The silliness goes away somewhat when it's not always so obvious which choice is strictly better; such that your opponent actually may be likely to make the wrong choice.
But this only works if you think you have a significantly better understanding of what the best choice is, i.e. if you assume that your opponent is a worse player than you.
No. GendoIkari specifically pointed out that the choice is meant to be complicated and murky, when even the best players in the world could mess up. Also, as the card offers the choices and not the player, how well player A understands it has nothing to do with how likely player B is to make a mistake.

When you are close to time control in chess and the opponent has little time on their clock (they get extra time after the time control), making a move that gives him more options is often better than one that gives him fewer options, even if the former is slightly inferior to the latter. This has nothing to do with player strength, playing like this is smart even if you are the the less skilled player or even if you don't understand the current position particularly well.

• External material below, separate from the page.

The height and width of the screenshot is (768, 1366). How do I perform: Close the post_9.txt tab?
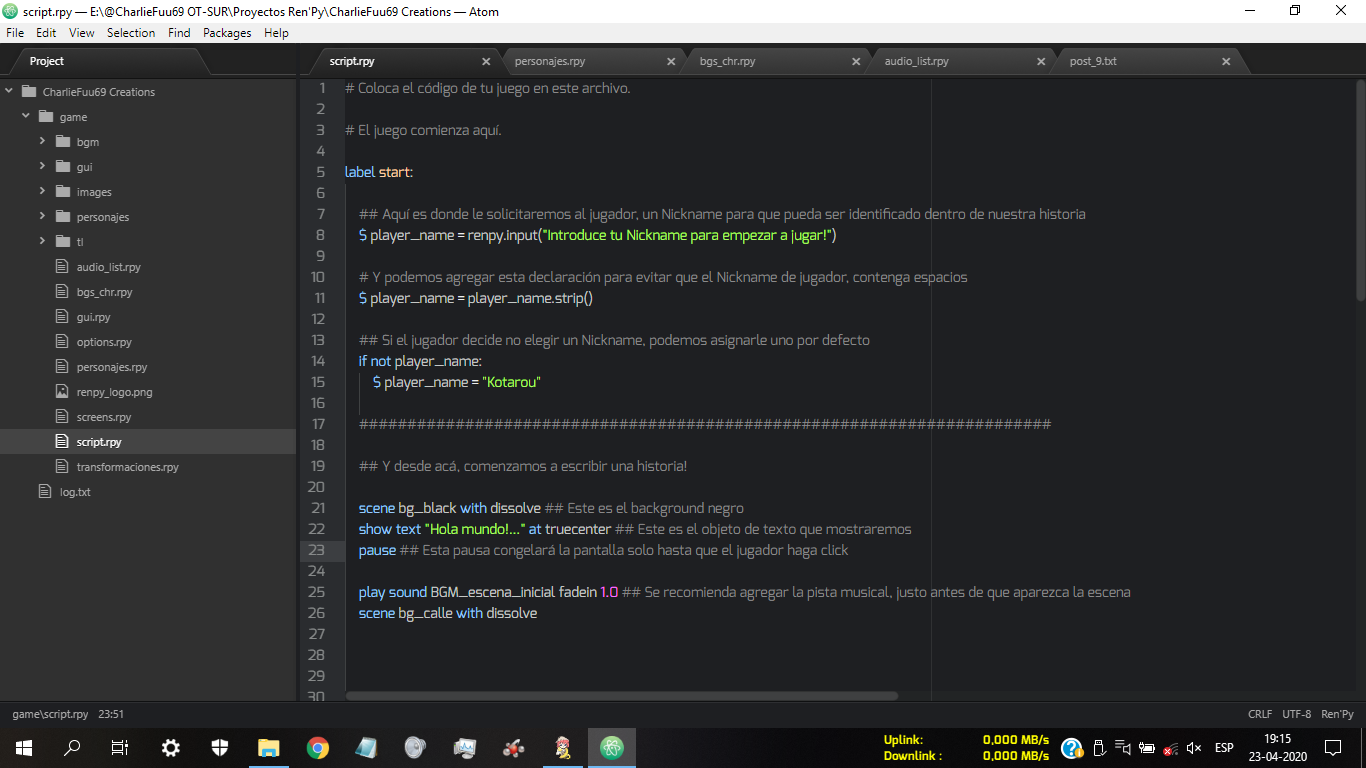[1226, 62]
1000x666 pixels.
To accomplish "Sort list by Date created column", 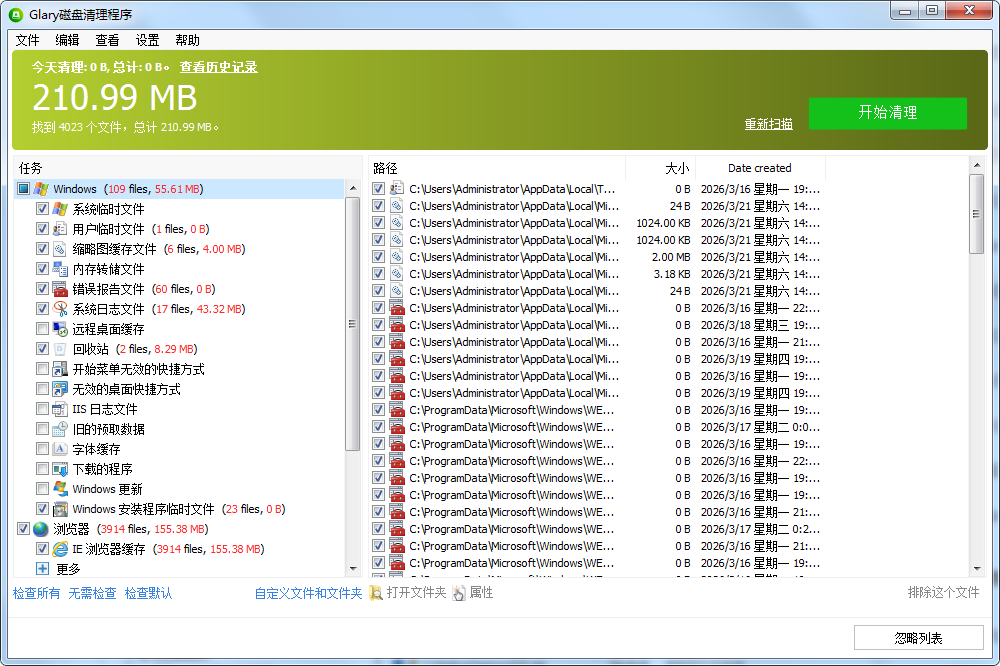I will tap(759, 168).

Give them enough rope and they'll hang themselves.

You could argue that due to the time constraints, at the very moment of choice the player who got served more options is currently the worse player, not due his skills but due to the bad time situation.
But, to get back to Bottle Imp, this is pretty much the very situation we all are in when we play with a fairly unusual new card, we are then all (situationally) bad players.


Maths has been mentioned a few times in this thread and I think a lot of people come towards this either from plain intuition (intuitively more options imply freedom and are perceived as good although being in a huge mall with a huge selection of products can also make you feel the other way around) or from something like optimization where a larger option space is better than a smaller one.
But we talk about games, not decisions made by individuals in a void, so you gotta take strategtic interaction into account. And if you come towards this from game theory you are not surprised about more options being potentially bad.